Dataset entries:
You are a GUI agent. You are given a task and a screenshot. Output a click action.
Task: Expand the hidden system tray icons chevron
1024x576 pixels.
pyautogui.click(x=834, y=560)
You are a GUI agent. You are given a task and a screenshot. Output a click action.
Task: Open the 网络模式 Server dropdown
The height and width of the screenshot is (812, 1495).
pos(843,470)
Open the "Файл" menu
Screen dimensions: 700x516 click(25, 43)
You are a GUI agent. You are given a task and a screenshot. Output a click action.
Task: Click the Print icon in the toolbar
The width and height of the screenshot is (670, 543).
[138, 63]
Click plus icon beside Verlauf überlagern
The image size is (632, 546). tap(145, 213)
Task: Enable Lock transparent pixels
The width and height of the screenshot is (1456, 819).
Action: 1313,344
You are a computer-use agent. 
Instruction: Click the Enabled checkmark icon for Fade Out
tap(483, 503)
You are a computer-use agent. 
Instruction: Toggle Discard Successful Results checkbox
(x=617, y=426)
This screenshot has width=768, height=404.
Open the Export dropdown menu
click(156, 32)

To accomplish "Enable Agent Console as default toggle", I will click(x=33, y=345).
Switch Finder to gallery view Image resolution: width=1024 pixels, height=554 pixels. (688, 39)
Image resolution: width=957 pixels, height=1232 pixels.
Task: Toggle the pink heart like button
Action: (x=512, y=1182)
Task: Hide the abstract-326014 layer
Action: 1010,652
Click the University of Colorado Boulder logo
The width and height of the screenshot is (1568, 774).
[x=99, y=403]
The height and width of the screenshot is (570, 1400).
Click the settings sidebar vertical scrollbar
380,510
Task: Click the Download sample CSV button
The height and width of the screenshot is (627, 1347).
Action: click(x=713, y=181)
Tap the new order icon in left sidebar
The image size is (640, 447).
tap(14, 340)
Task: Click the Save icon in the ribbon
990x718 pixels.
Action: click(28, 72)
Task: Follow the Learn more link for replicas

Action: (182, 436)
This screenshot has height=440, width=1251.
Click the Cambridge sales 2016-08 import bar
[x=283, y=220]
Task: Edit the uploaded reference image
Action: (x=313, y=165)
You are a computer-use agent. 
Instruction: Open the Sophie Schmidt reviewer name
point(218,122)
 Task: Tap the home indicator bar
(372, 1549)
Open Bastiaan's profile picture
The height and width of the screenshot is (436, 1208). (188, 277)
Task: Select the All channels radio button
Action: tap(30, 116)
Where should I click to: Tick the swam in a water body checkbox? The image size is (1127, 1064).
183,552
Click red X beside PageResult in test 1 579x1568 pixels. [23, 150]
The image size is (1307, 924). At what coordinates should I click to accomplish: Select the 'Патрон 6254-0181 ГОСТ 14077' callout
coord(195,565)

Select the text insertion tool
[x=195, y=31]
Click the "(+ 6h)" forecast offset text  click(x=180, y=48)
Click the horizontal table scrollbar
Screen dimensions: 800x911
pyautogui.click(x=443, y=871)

* [Goal of the exercise]: Which lines in the listing above contain the word "Open" with that exact capitalization? Collect every such line and copy each one in full.

* [Answer below]:
Task: Open the 网络模式 Server dropdown
Open the "Файл" menu
Open the Export dropdown menu
Instruction: Open the Sophie Schmidt reviewer name
Open Bastiaan's profile picture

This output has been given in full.